In baseball statistics, tie-breakers counted as regular season games, with all events in them added to regular season statistics. Niekro, for example, reached his 20th win to break a tie with Jim Bibby for the second most wins in the NL that season. Similarly, Steve Garvey played in his 163rd game of the season, leading the league with a figure which could not have been equaled by anyone not on the Astros or Dodgers. Dusty Baker won a Silver Slugger Award and Steve Howe, who pitched the final two scoreless innings of the tie-breaker for the Dodgers in relief, won the Rookie of the Year Award for their performances in the regular season.

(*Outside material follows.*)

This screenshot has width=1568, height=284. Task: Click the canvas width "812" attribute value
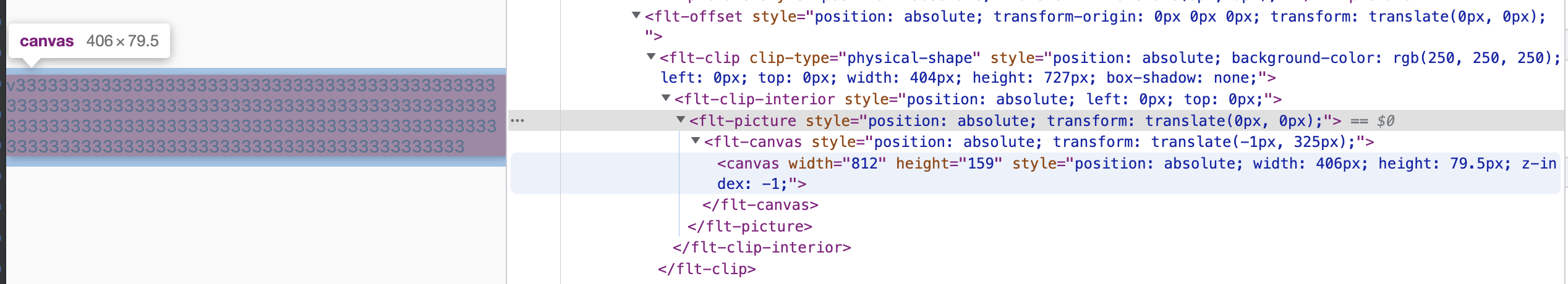[x=864, y=164]
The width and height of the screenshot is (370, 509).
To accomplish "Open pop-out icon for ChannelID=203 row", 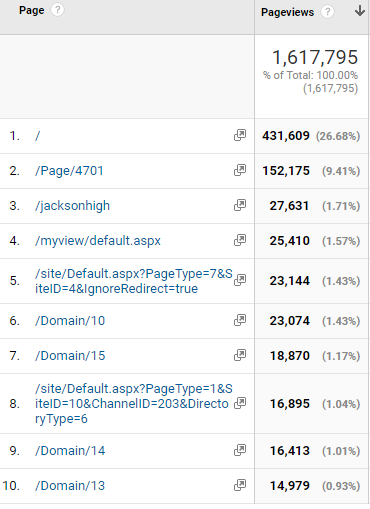I will pyautogui.click(x=240, y=403).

Additionally six Dodgers (Garvey, Davey Lopes, Bill Russell, Reggie Smith, Jerry Reuss, and Bob Welch) and two Astros (J. R. Richard and Cruz) were named to the National League's All-Star team.

In later years, after his retirement in 1996, Lasorda stated he regretted using a 19-year old Fernando Valenzuela out of the bullpen during the October 5 game vs. the Astros, thinking he could have saved Fernando to start in a potential tie-breaker game instead. This decision caused the team to start Dave Goltz in the tie-breaker game. Goltz recorded double-digit wins for six straight seasons in Minnesota, but his first season in Dodger Blue was a disappointment. He entered the most important game of the season with a 7–10 record. Nevertheless, Valenzuela still pitched in the tie-breaker game and threw two scoreless innings, though at that point, the score was 7–1. A year later, Valenzuela would have a breakout season, helping lead the Dodgers to a World Championship.

Due to tiebreaker games being abolished in 2022, this would end up being the only time that two teams had played each other in a tiebreaker game and a regularly scheduled series at the same stadium back to back.